Pour préciser déjà les choses, indiquons que la forme de pouvoir constituée par le dispositif de sexualité relève essentiellement de la norme (on parlera alors d’une « analytique de la sexualité »), se distinguant par conséquent d’une forme de pouvoir souverain, pour laquelle on évoquera alors une « symbolique du sang » [2]. Cela ne signifie pas pour autant que ces deux types de pouvoir soient absolument exclusifs l’un de l’autre, et c’est ce qui permet de justifier la présence de Sade, dans le titre de cette intervention – Sade étant pour Foucault celui qui reverse « l’analyse exhaustive du sexe dans les mécanismes exaspérés de l’ancien pouvoir de souveraineté et sous les vieux prestiges entièrement maintenus du sang » [3]. Ce chevauchement entre ces deux types de pouvoir, exemplaire chez Sade, permet déjà d’envisager une certaine forme possible de jeu avec le pouvoir spécifique de la sexualité – dans l’idée, par exemple, de réinjecter les notions de loi, de mort, de transgression, dans le cadre d’un dispositif fonctionnant essentiellement à la norme, au savoir, à la vie. Bien sûr, notre époque n’étant plus celle de Sade, il s’agirait plutôt d’envisager, sous ce rapport, les potentialités propres à ce qu’on pourrait peut-être appeler une orientation néo-sadienne, c’est-à-dire les lignes de fuite paradoxale involontairement ouvertes dans cette direction par les formes actuelles empruntées par le dispositif de sexualité.
Dans cette optique, les différentes formes de sexualité n’échapperaient donc pas au pouvoir, mais pourraient ainsi opérer un décollement vis-à-vis des formes actuellement dominantes du dispositif de sexualité. Mais c’est aussi par rapport aux normes actuellement dominantes que des pratiques sexuelles peuvent chercher, de façon cette fois immanente, à jouer avec l’actuel dispositif normatif. Si, dans ces deux cas de figure, on peut y voir une tentative visant à gagner en liberté dans le domaine des pratiques sexuelles, au moins perçoit-on dès à présent que, ni dans un cas, ni dans l’autre, on ne cède à l’illusion selon laquelle de telles pratiques pourraient s’affranchir de tout rapport de pouvoir. Et ne pas céder à cette illusion, c’est peut-être déjà ne pas céder à la norme actuelle dessinant l’horizon de pratiques sexuelles strictement égalitaires, démocratiques.

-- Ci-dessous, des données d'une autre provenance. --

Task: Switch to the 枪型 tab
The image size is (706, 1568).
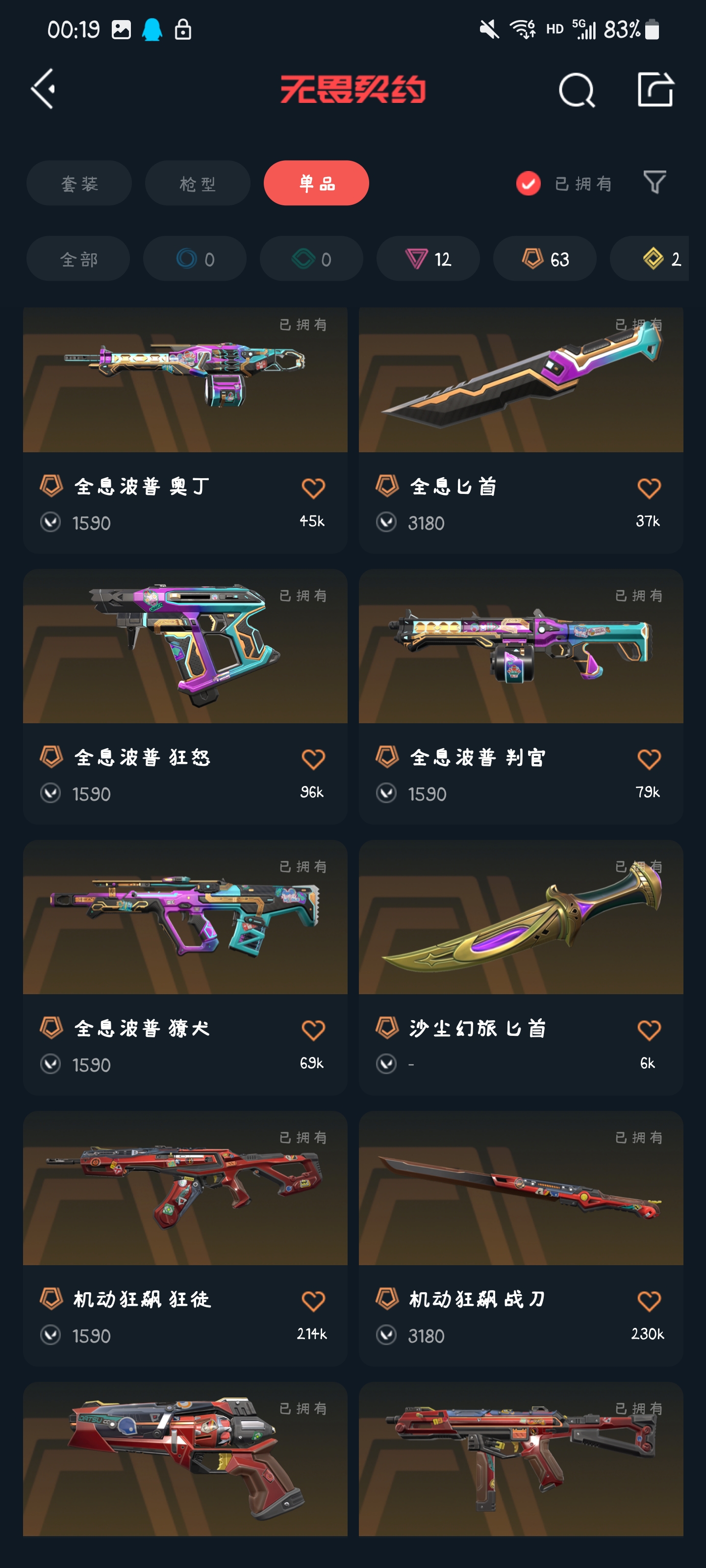Action: click(198, 183)
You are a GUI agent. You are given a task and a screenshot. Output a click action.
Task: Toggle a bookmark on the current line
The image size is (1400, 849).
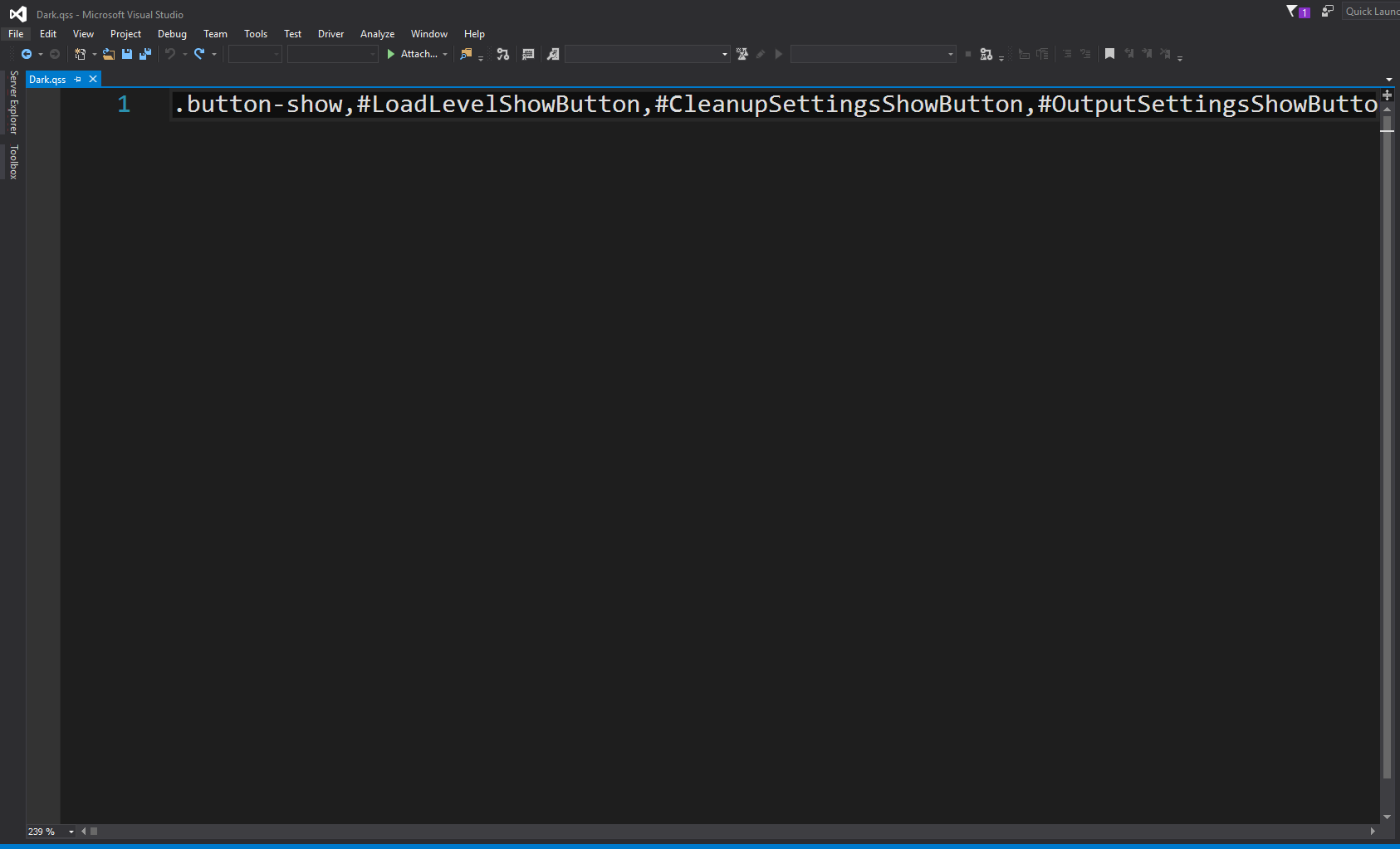1110,54
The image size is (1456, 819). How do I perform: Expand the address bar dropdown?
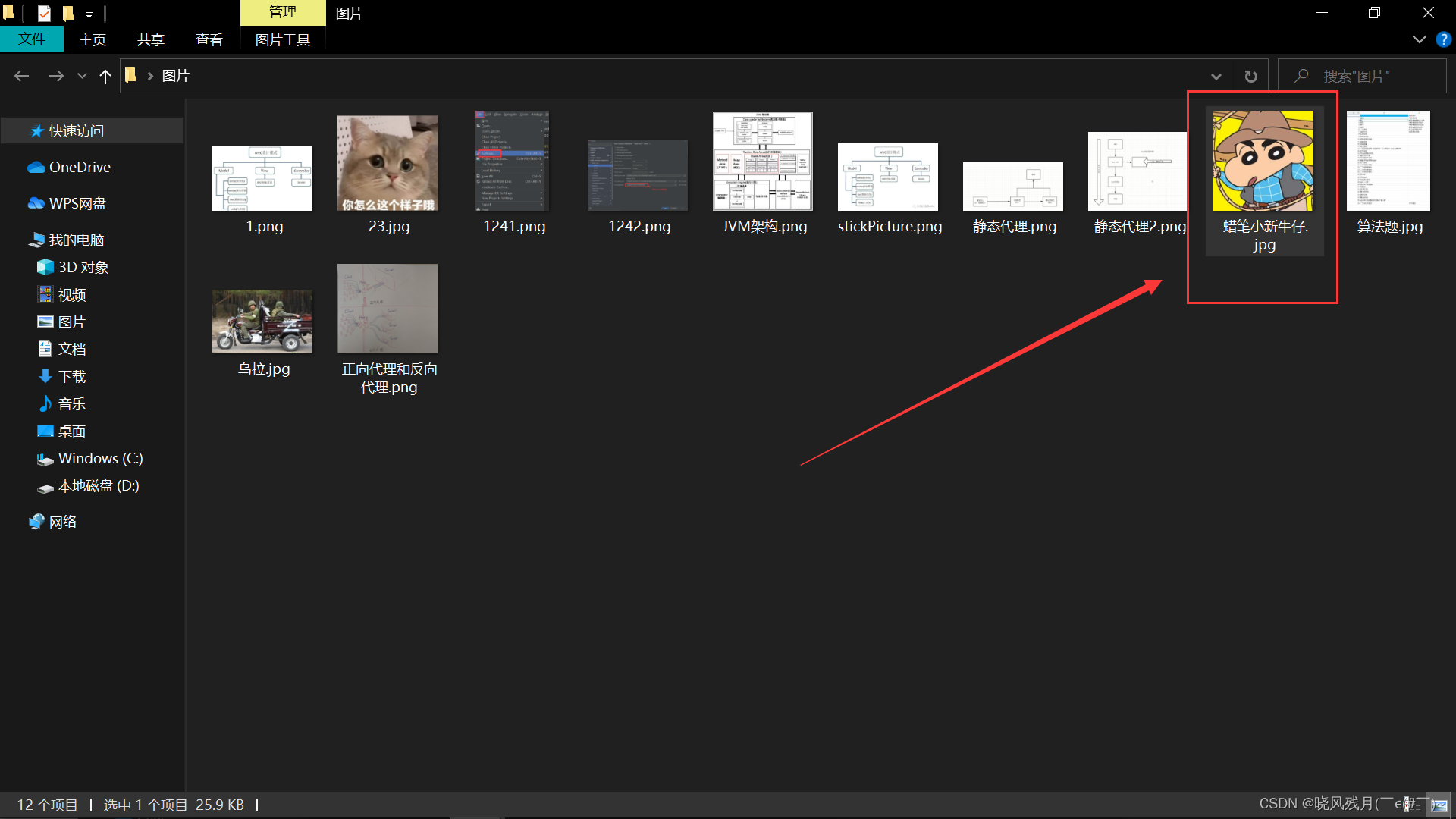tap(1215, 76)
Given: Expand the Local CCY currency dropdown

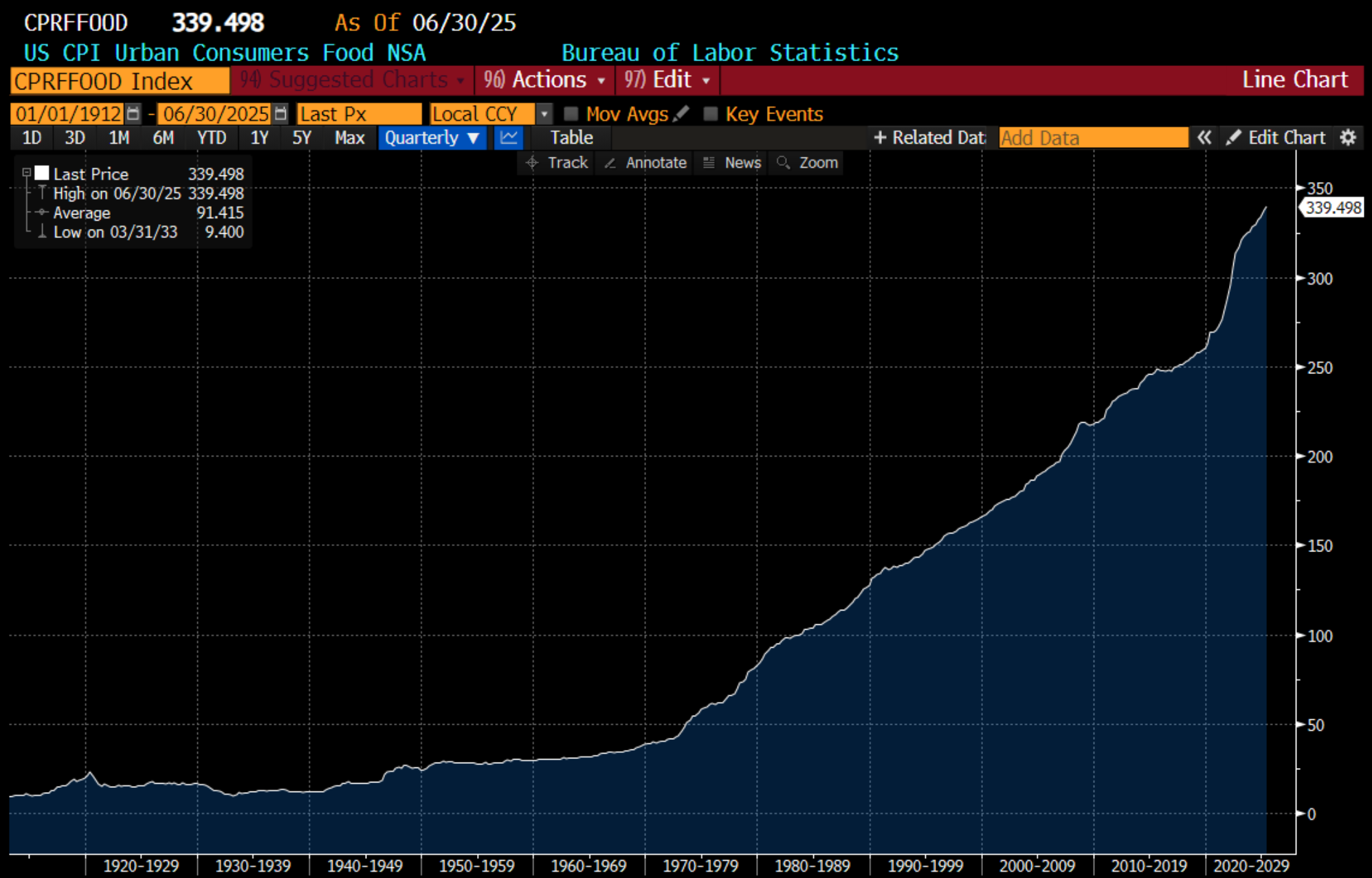Looking at the screenshot, I should click(544, 113).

Si l’on ne cède pas à l’illusion d’en finir avec toute forme de pouvoir dans le domaine des sexualités, alors pourquoi chercher à résister à telle ou telle forme de pouvoir ? D’abord, rappelons cette évidence que là où certaines pratiques sexuelles sont interdites par la loi (la pratique de la sodomie par exemple dans certains états des Etats-Unis), lutter contre un pouvoir d’interdiction apparaît comme une nécessité. Il sera possible, ainsi, de gagner en liberté, par exemple à travers l’autorisation de ces pratiques. Cela dit, une levée d’interdiction légale de ce type n’équivaut aucunement à une vacance de toute forme de pouvoir, comme on l’a vu notamment dans le cas de l’autorisation accordée aux couples de même sexe de se marier, mais où on le verrait tout autant, bien que sur un autre plan, dans le cas d’une autorisation accordée aux rapports de sodomie, là où ils étaient interdits. En effet, si la dimension normative de la légalisation du mariage entre personnes de même sexe est évidente (adoption d’une forme sociale hétérocentrée par des homosexuel(le)s, reconnaissance sociale d’une sexualité gay en couple, non prise en compte des trans, etc.), c’est aussi dans le cas où des formes souveraines de pouvoir sont vaincues que le pouvoir normatif va étendre son emprise sur la pratique sexuelle cessant d’être interdite (en opérant des classifications, et en dévalorisant, par exemple, la sodomie en groupe dans l’exemple envisagé).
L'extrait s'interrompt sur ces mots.